こんにちは。
 本日は、離婚の際の名字(ここから、「氏(うじ)」といいます。)の変更についてお話したいと思います。

 先日、「離婚後も婚姻中の氏を名乗りたい。でも、子どもが高校を卒業してから、子どもとともに婚姻前の氏に戻したい。これは可能でしょうか?」という相談を受けました。もしこれが可能であれば、そのお子さんは現在10歳ですから、8年間は婚姻中の氏、その後になってやっと婚姻前の氏になることになります。

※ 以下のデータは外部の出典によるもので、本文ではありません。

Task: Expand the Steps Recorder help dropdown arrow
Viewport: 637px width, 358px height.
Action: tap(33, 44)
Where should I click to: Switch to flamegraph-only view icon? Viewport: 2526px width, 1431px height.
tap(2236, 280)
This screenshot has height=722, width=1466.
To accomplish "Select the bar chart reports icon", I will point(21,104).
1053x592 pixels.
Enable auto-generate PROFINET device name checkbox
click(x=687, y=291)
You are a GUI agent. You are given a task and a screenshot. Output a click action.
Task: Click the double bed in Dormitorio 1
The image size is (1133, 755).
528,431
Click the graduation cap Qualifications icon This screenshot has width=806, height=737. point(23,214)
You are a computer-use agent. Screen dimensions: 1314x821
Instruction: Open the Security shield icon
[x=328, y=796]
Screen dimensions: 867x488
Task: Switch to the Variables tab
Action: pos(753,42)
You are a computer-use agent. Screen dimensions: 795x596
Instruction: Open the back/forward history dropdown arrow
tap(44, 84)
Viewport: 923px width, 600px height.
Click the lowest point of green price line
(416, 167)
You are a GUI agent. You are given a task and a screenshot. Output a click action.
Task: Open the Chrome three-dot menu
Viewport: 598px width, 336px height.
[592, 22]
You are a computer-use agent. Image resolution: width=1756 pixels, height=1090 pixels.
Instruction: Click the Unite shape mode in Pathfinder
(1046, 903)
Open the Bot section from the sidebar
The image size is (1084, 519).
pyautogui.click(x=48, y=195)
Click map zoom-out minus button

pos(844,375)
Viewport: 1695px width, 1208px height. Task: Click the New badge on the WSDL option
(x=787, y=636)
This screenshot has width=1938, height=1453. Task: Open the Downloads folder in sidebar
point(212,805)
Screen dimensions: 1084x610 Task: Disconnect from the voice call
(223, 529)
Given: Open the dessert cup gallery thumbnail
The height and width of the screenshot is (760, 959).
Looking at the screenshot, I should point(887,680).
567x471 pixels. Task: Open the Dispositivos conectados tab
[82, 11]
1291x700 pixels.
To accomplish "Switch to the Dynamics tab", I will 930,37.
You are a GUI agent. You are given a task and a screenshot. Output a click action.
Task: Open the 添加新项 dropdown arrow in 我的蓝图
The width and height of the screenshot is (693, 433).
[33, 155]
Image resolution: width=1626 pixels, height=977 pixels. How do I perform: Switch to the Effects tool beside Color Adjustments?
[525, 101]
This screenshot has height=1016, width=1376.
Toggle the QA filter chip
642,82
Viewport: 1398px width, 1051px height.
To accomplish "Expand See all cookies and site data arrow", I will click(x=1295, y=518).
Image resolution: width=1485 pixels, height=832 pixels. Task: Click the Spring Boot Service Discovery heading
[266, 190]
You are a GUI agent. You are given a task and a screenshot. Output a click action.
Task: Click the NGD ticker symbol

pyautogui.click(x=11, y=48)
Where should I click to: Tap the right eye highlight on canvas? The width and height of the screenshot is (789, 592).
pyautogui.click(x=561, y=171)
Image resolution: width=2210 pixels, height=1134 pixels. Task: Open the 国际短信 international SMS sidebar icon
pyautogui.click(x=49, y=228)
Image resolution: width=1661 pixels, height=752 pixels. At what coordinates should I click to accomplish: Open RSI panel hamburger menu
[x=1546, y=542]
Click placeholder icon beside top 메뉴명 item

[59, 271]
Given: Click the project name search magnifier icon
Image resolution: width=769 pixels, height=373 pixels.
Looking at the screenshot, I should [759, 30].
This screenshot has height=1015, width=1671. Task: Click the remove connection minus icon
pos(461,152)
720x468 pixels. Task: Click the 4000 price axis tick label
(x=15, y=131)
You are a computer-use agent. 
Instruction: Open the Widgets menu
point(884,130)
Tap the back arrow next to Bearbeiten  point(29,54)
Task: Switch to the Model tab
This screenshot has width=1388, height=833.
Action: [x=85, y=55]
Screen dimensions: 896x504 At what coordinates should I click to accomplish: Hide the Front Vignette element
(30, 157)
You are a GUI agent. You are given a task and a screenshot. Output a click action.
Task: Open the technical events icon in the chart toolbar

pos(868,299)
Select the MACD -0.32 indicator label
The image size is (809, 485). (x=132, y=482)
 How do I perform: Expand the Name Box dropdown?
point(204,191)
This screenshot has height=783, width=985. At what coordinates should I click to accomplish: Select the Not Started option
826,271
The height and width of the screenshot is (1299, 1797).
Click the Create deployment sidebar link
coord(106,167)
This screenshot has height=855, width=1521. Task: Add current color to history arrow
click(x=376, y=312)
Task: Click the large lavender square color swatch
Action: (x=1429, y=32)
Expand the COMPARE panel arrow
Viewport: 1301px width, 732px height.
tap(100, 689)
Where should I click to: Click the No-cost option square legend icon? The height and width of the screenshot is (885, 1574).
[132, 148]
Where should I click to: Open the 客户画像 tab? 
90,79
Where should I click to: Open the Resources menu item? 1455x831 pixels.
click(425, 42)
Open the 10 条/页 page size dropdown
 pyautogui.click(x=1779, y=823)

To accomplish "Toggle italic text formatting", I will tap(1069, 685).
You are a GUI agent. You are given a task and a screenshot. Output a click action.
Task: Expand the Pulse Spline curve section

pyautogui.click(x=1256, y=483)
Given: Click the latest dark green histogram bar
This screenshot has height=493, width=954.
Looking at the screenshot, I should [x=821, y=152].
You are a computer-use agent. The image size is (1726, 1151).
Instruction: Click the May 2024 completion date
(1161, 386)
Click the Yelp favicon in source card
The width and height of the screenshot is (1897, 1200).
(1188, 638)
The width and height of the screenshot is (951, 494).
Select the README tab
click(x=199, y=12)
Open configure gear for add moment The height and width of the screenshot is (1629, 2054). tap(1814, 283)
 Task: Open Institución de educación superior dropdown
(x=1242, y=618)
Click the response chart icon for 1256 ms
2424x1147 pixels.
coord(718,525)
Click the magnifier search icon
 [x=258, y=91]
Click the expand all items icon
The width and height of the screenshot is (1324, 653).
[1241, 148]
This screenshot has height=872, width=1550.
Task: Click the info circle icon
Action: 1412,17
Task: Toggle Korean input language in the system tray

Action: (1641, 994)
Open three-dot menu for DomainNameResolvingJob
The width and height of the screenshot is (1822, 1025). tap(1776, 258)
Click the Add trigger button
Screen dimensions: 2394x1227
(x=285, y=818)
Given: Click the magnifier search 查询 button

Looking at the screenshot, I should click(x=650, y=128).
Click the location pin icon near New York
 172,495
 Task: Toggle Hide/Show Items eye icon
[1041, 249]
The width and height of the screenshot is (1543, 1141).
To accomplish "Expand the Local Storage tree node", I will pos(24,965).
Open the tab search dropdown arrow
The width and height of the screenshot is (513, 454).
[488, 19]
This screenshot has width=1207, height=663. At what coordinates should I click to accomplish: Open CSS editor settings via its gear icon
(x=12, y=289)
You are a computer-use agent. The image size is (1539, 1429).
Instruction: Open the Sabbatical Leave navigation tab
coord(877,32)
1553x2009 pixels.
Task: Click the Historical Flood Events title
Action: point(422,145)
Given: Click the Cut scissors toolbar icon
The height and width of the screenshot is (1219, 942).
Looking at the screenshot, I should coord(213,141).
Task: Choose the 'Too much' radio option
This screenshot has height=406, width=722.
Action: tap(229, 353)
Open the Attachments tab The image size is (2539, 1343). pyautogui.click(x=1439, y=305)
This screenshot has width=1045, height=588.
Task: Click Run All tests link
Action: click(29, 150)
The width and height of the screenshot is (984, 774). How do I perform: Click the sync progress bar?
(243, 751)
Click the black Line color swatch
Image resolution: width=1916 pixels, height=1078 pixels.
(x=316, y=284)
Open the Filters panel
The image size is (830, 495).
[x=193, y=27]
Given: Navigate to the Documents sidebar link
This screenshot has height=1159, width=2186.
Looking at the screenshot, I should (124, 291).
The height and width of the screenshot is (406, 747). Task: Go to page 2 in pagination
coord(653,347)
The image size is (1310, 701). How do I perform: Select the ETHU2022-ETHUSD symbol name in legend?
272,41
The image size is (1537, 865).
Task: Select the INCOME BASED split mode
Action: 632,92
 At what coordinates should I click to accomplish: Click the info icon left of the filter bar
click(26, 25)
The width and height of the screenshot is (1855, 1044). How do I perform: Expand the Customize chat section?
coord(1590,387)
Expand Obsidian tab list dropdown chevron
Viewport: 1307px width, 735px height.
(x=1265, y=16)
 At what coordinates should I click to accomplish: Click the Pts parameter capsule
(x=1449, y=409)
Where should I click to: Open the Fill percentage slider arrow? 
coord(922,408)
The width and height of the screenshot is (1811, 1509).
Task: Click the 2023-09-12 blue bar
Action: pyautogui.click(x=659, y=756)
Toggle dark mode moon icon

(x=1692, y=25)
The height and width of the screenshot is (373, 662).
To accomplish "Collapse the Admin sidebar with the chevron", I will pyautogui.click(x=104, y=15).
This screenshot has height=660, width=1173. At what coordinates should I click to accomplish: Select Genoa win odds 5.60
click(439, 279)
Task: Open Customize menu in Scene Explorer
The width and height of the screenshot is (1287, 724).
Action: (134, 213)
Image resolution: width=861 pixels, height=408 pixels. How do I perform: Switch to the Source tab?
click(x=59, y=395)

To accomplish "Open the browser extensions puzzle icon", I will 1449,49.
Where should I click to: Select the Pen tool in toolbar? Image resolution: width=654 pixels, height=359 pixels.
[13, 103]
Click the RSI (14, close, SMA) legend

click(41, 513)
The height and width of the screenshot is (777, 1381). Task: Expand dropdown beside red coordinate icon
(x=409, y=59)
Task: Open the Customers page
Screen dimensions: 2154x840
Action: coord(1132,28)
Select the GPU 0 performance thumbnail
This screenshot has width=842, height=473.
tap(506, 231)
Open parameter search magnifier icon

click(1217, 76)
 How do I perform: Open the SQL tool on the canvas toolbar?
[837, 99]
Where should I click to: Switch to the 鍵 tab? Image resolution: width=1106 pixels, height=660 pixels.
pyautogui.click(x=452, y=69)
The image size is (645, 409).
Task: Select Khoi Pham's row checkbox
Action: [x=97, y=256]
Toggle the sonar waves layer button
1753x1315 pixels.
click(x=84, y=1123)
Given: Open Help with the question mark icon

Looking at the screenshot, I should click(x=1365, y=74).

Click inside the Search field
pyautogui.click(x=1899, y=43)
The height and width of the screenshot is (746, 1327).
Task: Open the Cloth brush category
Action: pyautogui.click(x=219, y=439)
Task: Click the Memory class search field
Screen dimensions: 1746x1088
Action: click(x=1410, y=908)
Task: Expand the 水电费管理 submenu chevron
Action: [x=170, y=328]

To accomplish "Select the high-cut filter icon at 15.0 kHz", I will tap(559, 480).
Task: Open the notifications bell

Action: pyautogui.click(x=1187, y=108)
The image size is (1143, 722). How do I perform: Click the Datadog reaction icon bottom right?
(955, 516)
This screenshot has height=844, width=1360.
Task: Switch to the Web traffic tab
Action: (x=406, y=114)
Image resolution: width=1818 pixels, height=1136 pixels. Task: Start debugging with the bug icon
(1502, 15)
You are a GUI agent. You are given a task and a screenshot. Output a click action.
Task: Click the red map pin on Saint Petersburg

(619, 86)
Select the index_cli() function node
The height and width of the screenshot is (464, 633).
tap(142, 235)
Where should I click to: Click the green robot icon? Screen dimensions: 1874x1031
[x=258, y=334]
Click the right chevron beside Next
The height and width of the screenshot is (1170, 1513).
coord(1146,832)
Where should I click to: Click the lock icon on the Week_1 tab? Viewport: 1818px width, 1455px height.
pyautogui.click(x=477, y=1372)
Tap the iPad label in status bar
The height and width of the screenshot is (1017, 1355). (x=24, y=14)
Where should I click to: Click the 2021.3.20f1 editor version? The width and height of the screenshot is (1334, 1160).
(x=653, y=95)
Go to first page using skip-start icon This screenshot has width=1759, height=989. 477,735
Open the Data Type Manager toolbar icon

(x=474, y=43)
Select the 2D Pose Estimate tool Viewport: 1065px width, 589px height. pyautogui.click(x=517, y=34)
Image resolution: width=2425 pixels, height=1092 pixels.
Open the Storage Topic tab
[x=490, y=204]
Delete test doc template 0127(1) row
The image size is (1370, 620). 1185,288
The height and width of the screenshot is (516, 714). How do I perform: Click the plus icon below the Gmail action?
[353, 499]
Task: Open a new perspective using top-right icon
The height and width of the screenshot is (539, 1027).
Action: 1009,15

 民法上は、原則として、離婚により婚姻前の氏に戻る(「離婚復氏」といいます。)とされています。しかし、離婚から3ヶ月以内であれば、届出をすることにより、婚姻中の氏を続けて使うことができるとされています(「婚氏続称」といいます。)。つまり、離婚復氏が原則で、婚氏続称は例外です。

 次に、いったん婚氏続称をした人が離婚復氏する場合には、戸籍法上の氏の変更の規定が適用されます。戸籍法上、「やむを得ない事由」がある時には、裁判所の許可を得て氏を変更することができるとされています。

 そこで、どのような事由であれば「やむをえない事由」といえるのか、が問題となります。

 一般的には、

① 婚氏続称の届出後、その氏が社会的に定着する前か
② 氏の変更の申立てが恣意的でないか
③ 第三者が不測の損害を被るなどの社会的弊害が発生する恐れがないか

などを基準に「やむを得ない事由」の有無を判断しています。

 でも、婚氏続称していた人が婚姻前の氏に戻る場合にも、厳密にこれらの条件が判断されるのでしょうか。原則に戻るだけだから、自由にしていいんじゃない?と思いませんか。

 判例は、婚氏続称していた人が婚姻前の氏に戻るのは、原則に戻ることになる点を重視し、一般の氏の変更の場合に比べて、「やむを得ない事由」を柔軟に解釈しています。

 では、離婚後何年経っても婚姻前の氏に戻ることができるのでしょうか。上記条件の①を重視すれば、婚氏続称があまりに長い期間続いている場合には、氏の変更は認められなくなりそうです。

 この点について、大阪高裁平成3年9月4日決定は、婚氏続称の期間が約11年に及んでいる事案について、婚姻前の氏への変更を認めました。変更したいと思った理由は、「A」という婚氏を続称して、別の氏の両親と住んでいたところ、自分あての郵便物が近所の「A」姓のお宅に誤配達されてしまうことが続いたためでした。

 このような理由であっても認められるのですから、「やむを得ない事由」についてそれほど厳しい判断はなされないようですね。

 冒頭に挙げた例では、たしかに年数は8年と長いですが、事情によっては離婚から8年後に婚姻前の氏へ変更することも認められるということになりそうです。